The 208-based crossover has already been previewed by three separate concepts, but this is the first time we’ve seen the finished article.
It’s not drastically different to the 2008 Concept unveiled at the Paris Motor Show last September. New front and rear bumpers, smaller wheels, larger wing mirrors and the addition of door handles are the only cosmetic changes.
Design cues like the grille, scalpel-sharp headlights and scalloped bonnet are recognisable from the 208, but the 2008 has its own identity.
A stepped roofline and roof rails boost headroom and create a more rugged look, while 17-inch matt-finish wheels, bulging wheelarches and a raised ride height complete the mini-SUV styling. Black bumpers and sills help to protect the body from scrapes, while tall windows and a full-length panoramic roof should flood the interior with light.

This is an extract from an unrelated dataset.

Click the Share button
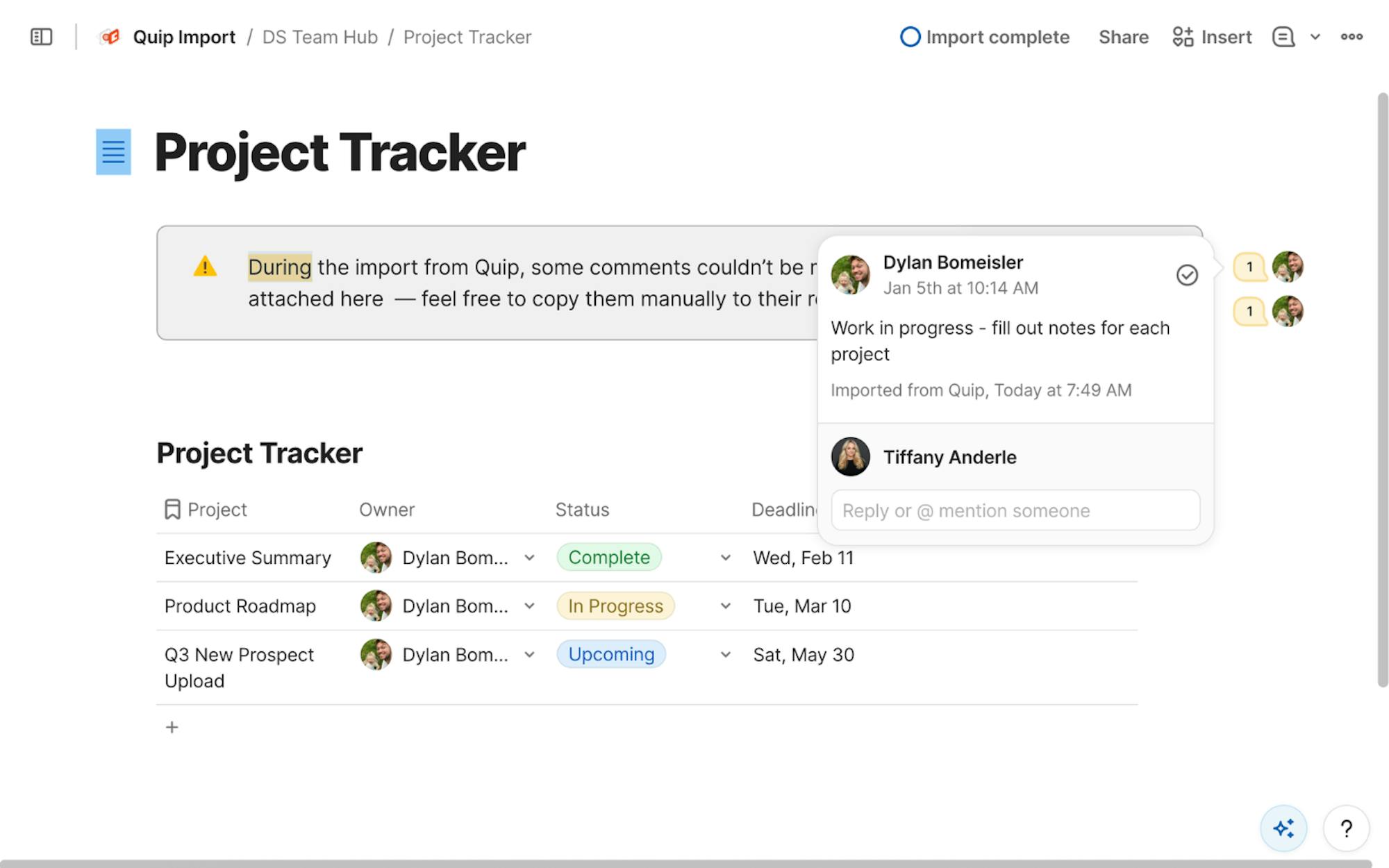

The 208 pulled off the neat trick of being lighter and smaller than its predecessor, but with more room inside. So the 2008 should be pretty spacious, as it sits on a stretched 208 platform. It’s 200mm longer than the supermini it’s based on, at 4.16 metres, which will free up more legroom for rear passengers and allow it to better the 208’s 743 litres of luggage space.
This will also be the first Peugeot to feature a turbo version of the company’s 1.2-litre three-cylinder engine. It’s expected to produce around 110bhp, but return over 60mpg. If efficiency is a priority, though, a 92bhp 1.6 e-HDi diesel will emit 99g/km of CO2. Other engines are likely to include a naturally aspirated 82bhp version of the 1.2-litre three-cylinder petrol engine and a 156bhp turbocharged 1.6 THP.

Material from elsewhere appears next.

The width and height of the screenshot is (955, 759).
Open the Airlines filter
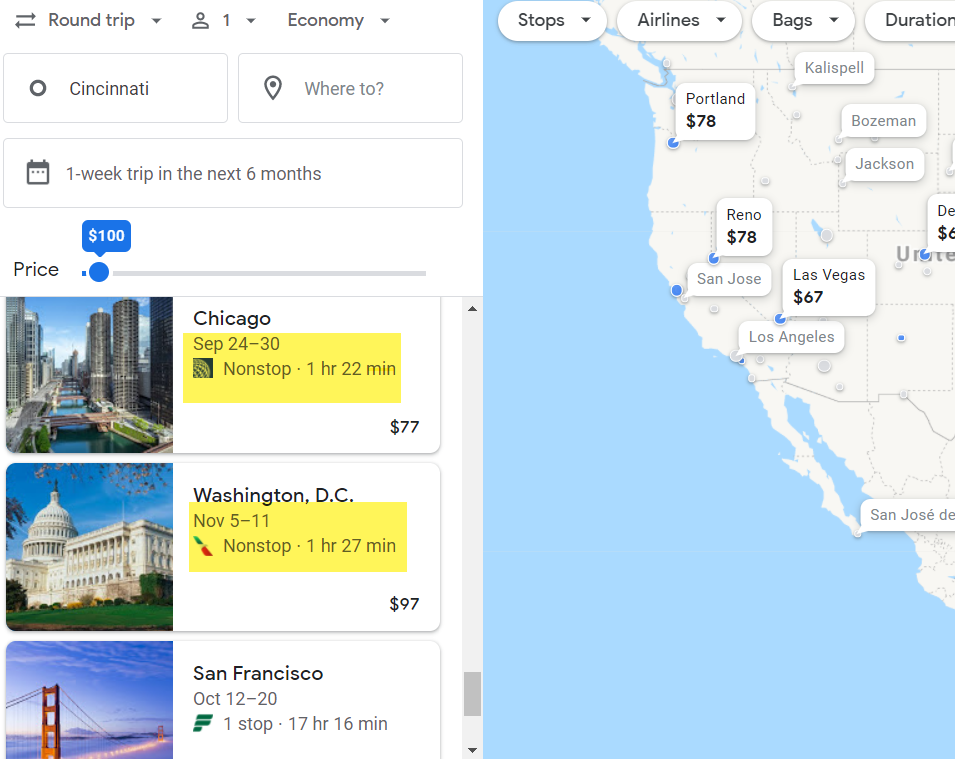pos(679,20)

There won’t be the option of four-wheel drive, but high-spec models will get Peugeot’s Grip Control system, as seen on the 3008 crossover. This adds an intelligent traction control set-up that can vary the torque sent to each front wheel. Coupled with standard ‘Mud&Snow’ tyres, it should give the 2008 moderate off-road ability.
Peugeot has global aspirations for the car, aiming it at Europe, Asia and Latin America. As a result, it will build the 2008 in three separate locations: Mulhouse in France, Wuhan in China and Porto Real in Brazil.
Prices are yet to be confirmed, but the 2008 is expected to carry a premium over the equivalent 208, and won’t be available with the entry-level 1.0-litre petrol engine, so a starting point of around £13,000 is likely when it arrives in UK showrooms in September.